**TASK GOAL**.
Lines with the word "will": copy all of them from the entries below.
....................
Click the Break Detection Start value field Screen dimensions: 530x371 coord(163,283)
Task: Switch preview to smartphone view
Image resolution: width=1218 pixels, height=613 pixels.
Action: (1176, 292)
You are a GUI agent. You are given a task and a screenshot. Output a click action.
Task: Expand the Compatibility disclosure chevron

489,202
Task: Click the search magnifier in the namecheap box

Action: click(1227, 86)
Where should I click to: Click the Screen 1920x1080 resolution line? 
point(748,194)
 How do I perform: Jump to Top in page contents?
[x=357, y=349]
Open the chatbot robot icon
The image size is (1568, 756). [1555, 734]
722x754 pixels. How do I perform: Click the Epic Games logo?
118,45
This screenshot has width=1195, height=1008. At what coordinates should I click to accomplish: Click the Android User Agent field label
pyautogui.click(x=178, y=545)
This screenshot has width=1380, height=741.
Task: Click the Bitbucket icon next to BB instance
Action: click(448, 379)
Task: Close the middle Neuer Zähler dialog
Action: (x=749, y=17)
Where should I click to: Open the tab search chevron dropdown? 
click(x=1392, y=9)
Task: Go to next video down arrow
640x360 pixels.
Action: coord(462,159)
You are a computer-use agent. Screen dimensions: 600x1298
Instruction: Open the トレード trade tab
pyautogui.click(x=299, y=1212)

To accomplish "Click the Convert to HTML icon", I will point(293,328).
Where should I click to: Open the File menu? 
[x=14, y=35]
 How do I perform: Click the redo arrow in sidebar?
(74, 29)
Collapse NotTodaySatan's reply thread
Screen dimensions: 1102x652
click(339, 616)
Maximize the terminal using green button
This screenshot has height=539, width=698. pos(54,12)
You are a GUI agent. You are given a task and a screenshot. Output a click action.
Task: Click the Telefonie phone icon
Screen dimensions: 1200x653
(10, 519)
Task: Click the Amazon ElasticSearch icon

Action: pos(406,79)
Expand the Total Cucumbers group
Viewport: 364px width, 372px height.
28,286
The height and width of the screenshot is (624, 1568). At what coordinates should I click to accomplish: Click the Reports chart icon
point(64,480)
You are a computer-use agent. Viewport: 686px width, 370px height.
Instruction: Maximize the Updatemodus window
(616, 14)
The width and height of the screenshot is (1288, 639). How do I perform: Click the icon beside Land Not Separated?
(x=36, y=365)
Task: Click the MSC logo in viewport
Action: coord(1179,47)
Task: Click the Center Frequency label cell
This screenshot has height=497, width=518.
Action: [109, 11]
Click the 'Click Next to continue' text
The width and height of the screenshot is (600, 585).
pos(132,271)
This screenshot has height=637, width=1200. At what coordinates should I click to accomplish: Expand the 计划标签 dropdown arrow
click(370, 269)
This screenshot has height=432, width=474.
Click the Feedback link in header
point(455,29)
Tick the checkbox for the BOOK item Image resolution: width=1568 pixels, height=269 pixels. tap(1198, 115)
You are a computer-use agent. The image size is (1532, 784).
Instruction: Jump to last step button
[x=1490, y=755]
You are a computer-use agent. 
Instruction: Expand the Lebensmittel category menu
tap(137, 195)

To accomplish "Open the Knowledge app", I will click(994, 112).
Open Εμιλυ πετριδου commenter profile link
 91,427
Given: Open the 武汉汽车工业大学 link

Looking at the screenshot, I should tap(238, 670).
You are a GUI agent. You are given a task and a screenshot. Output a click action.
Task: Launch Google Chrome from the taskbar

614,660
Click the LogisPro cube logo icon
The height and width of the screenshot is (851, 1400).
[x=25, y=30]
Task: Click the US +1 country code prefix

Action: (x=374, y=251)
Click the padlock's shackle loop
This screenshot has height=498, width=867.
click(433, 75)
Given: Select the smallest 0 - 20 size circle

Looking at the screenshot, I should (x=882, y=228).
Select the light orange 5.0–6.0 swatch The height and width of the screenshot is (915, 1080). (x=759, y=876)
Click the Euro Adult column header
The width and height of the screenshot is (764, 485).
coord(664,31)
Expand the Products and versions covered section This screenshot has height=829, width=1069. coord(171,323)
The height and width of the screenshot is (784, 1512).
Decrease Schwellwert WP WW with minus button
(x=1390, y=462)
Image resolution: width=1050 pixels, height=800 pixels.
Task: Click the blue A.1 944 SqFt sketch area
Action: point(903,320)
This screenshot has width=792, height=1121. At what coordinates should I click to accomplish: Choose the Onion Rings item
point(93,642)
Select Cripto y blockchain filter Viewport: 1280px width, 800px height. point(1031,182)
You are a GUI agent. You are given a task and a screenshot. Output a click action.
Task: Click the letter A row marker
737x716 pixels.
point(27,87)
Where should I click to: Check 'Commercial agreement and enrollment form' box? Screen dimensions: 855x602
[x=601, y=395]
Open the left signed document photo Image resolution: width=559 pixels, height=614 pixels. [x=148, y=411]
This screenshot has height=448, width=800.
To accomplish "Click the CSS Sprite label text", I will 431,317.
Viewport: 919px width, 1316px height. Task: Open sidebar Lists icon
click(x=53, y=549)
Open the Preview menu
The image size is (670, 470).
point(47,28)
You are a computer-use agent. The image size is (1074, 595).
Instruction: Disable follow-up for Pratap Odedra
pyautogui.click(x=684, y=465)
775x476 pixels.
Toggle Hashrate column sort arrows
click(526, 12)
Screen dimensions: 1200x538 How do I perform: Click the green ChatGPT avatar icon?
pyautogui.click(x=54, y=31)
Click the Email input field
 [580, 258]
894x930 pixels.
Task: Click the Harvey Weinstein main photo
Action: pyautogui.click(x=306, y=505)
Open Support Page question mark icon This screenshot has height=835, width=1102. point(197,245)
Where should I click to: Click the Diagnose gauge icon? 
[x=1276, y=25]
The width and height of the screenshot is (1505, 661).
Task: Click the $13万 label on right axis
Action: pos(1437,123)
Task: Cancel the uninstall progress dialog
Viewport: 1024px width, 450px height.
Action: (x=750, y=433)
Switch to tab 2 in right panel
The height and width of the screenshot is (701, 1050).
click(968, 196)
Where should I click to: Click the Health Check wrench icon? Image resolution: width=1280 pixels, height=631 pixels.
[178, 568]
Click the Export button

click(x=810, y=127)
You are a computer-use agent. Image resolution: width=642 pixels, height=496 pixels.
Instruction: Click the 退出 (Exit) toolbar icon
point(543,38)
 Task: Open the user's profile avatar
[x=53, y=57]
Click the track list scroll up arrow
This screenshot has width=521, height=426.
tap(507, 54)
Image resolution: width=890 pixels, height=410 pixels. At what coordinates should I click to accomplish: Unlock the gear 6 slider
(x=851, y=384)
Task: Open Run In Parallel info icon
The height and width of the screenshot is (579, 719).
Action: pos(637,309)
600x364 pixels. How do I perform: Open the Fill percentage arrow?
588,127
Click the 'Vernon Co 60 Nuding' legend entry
....................
**SOLUTION TO THIS EXERCISE**.
To accomplish "Click the Convert to HTML icon", I will point(293,328).
To accomplish "Open the Knowledge app", I will click(994, 112).
To accomplish "Click the CSS Sprite label text", I will 431,317.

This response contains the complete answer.